A recent email sent to Shalhevet faculty reaffirmed plans for a lockdown drill and provided an overview of security protocols.

“[Mr. Rangel] works with school districts and private school systems around the Southern California area reviewing their security plans and implementing best practices based on his experience with LAPD,” said Ms. Emerson in an interview.

“Randy came in and did a full analysis of our security plan, emergency preparedness and our security through Charles [Law], and various security protocols and policies that we had in place.”

 

The threat of gun violence has become a growing reality of education, and Shalhevet administration maintains that the school is prepared.

“We do have an emergency plan in place that provides for various scenarios that was prepared in conjunction with our security team,” said Ms. Emerson.

“We continue to work with them regularly to update it. Randy, Charles and Ivan […] have been here to review our entire security stance.”

Ms. Emerson said Shalhevet faculty and security are trained to deal with an active shooter.

All five teachers who were interviewed by Boiling Point reported receiving instructions on emergency scenarios, though none had had the opportunity to practice them.

“We had courses,” said history teacher Mr. William Reusch. “A guy came in and talked about the shooter last year.”

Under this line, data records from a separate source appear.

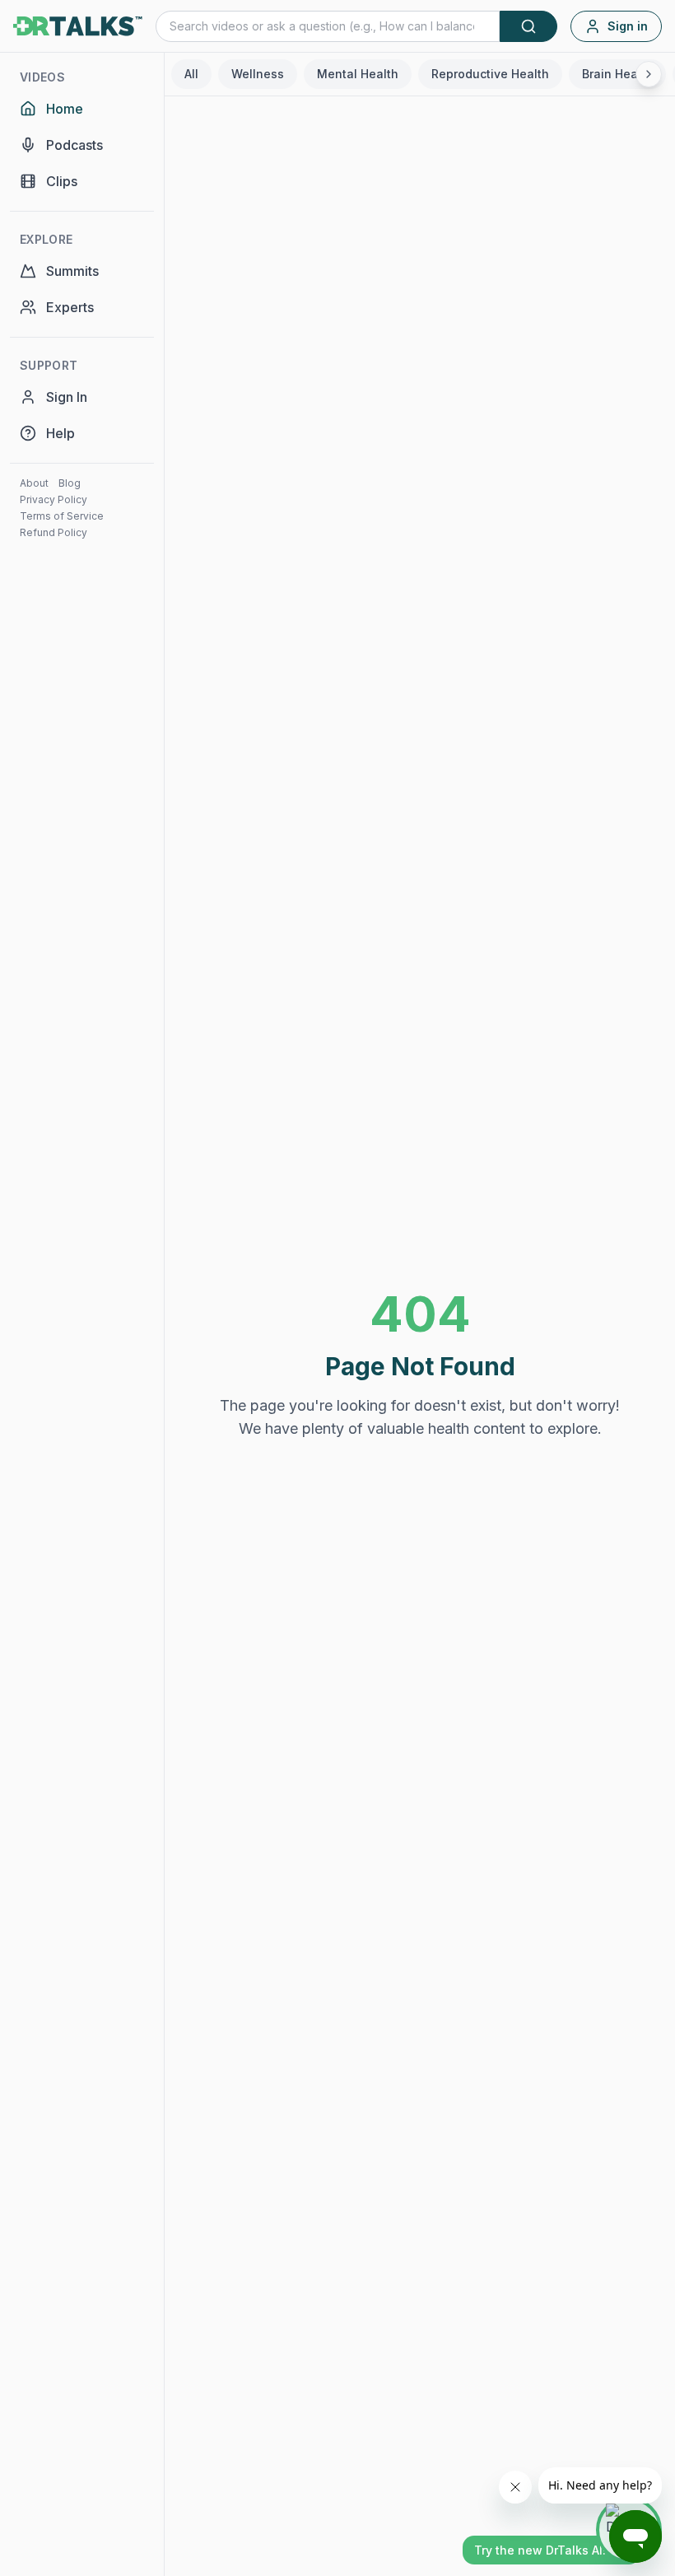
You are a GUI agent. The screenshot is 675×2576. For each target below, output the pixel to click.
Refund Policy (53, 532)
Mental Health (357, 74)
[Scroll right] (648, 74)
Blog (69, 483)
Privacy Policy (53, 499)
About (34, 483)
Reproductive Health (490, 74)
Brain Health (617, 74)
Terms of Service (62, 516)
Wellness (257, 74)
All (191, 74)
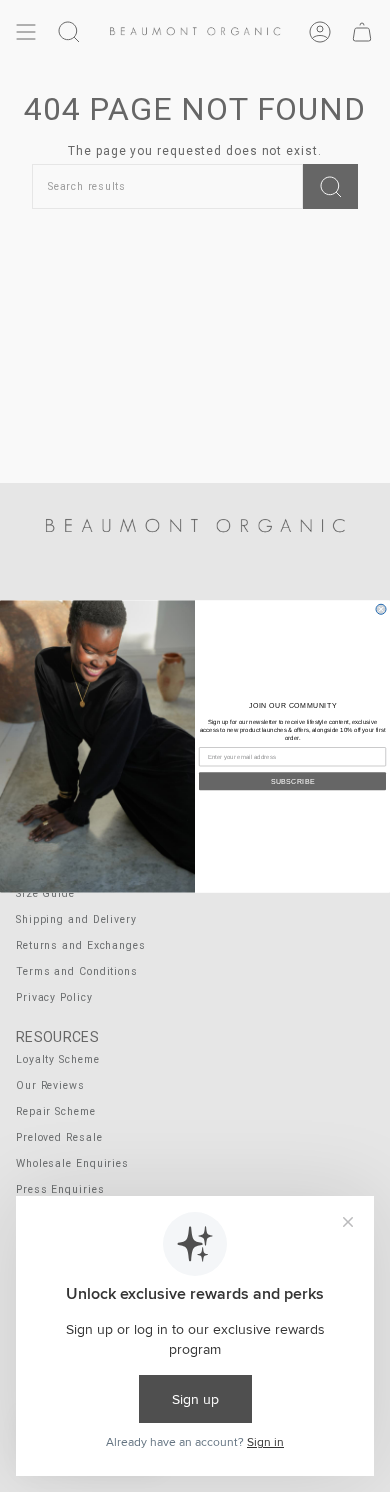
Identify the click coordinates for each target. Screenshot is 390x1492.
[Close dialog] (381, 609)
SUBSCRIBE (293, 781)
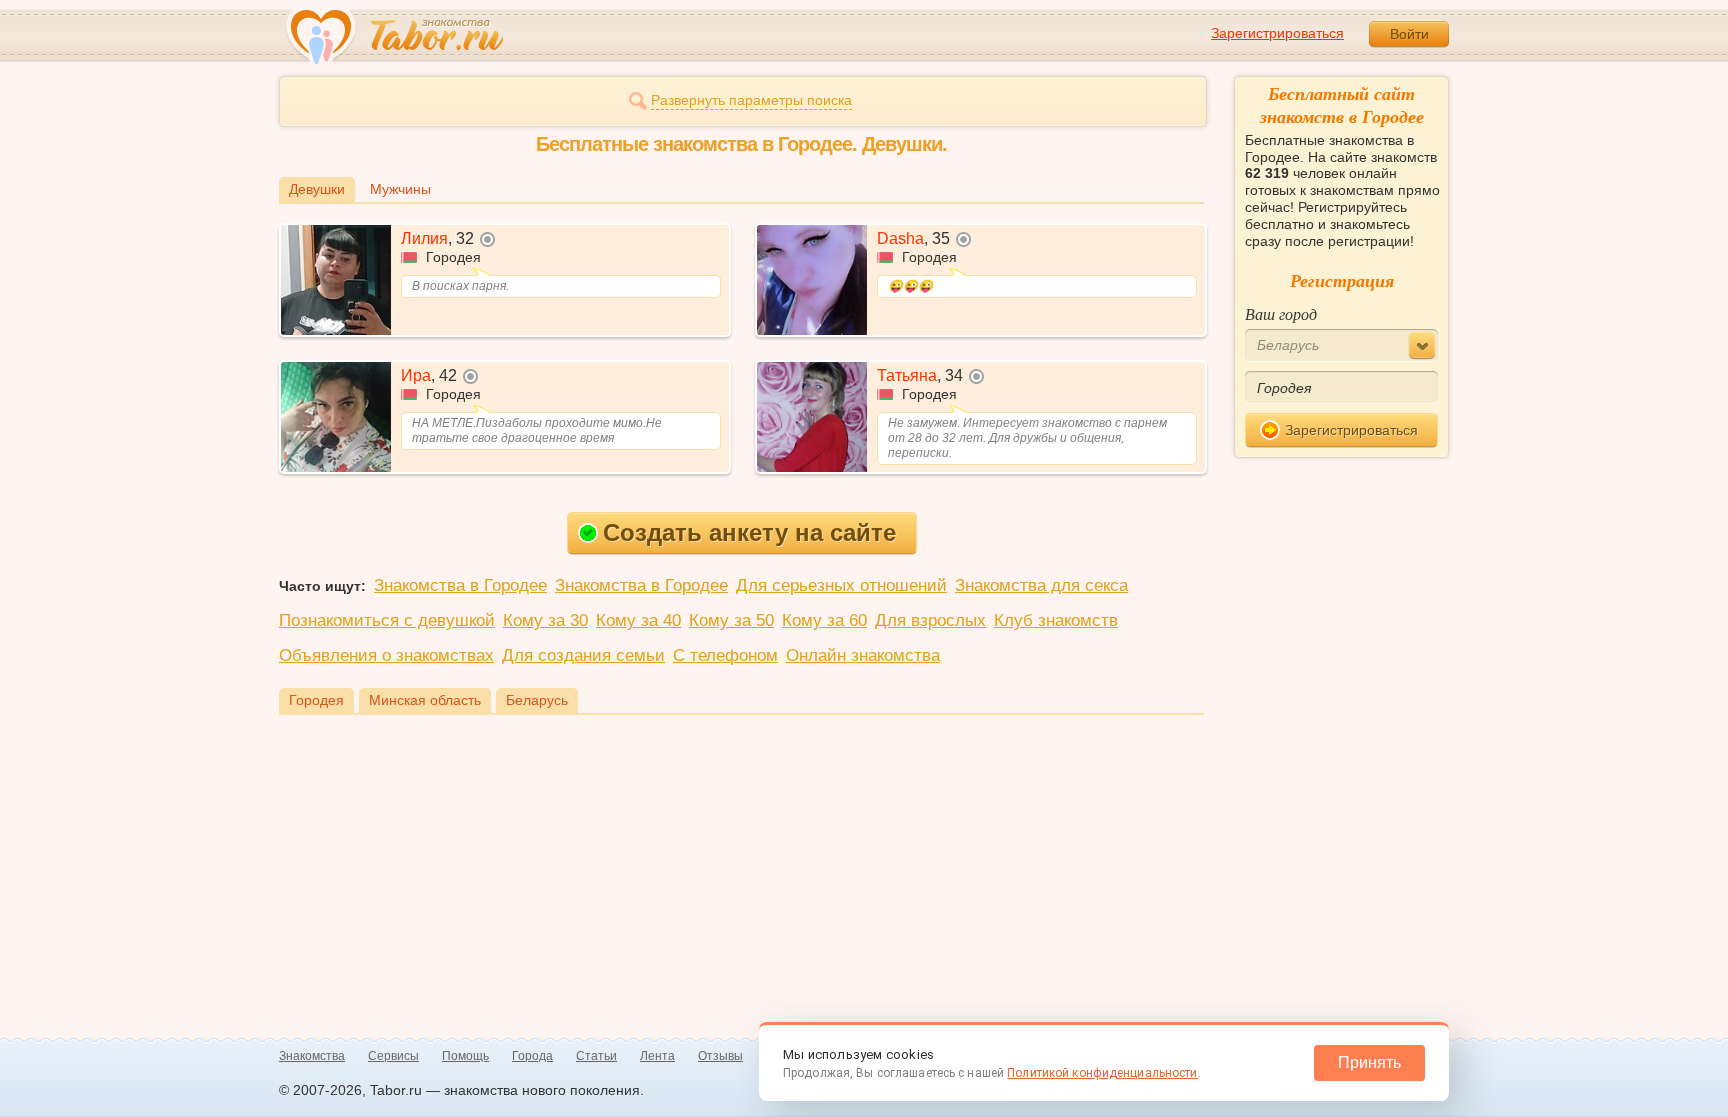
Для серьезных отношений (841, 585)
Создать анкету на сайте (749, 532)
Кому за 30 (545, 620)
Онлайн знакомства (863, 655)
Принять (1369, 1062)
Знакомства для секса (1041, 585)
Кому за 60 (824, 620)
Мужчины (400, 189)
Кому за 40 (638, 620)
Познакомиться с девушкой (387, 620)
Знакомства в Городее (460, 585)
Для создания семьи (583, 655)
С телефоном (725, 655)
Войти (1409, 34)
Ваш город (1281, 313)
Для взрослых (930, 620)
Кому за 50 (731, 620)
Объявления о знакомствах (386, 655)
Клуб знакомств (1056, 620)
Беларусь (537, 700)
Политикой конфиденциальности (1102, 1073)
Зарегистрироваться (1277, 33)
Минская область (425, 700)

A recent Boiling Point poll found that 17 percent of Shalhevet households own firearms, and the vast majority of students know where they are kept. The family with whom the Florida killer lived kept his guns locked in a safe, yet he still managed to gain access to them, according to the Miami Sun-Sentinel.

With a semi-automatic AR-15 rifle, Nikolas Cruz killed 14 students and three teachers at Stoneman Douglas, his alma mater. He eventually abandoned the weapon and joined the thousand-strong procession of student evacuees with their hands above their heads.

He was arrested just over an hour later while walking several miles away from the school. He is currently being held at Broward County jail under suicide watch.

Many are wondering just how the 19-year-old perpetrator gained access to both the weapon and the high school from which he had been expelled, and were outraged that years of warning signs had gone unheeded — ultimately culminating with one of the worst mass shootings in U.S. history.

The Broward County Sheriff’s Office received approximately 20 calls concerning Cruz over the past few years, though none resulted in an arrest.

In 2016, a mental health agency investigated Cruz after he posted graphic videos of self-harm and communicated his intentions of purchasing a gun.

And after finding hate symbols and racial slurs scrawled on his book bag, with claims by his mother that his ADHD, depression, and autism were under control, he was not hospitalized.

“This kid exhibited every single known red flag, from killing animals to having a cache of weapons to disruptive behavior to saying he wanted to be a school shooter,” Howard Finkelstein, the Broward County public defender, told the New York Times.

Shalhevet guidance counselor Esther R’bibo aims to gauge the welfare of students long before something could reach such a point.

“We seek out students to check in on their general well-being,” Ms. R’bibo said. “We might get a referral from a parent or other to check in with a student.”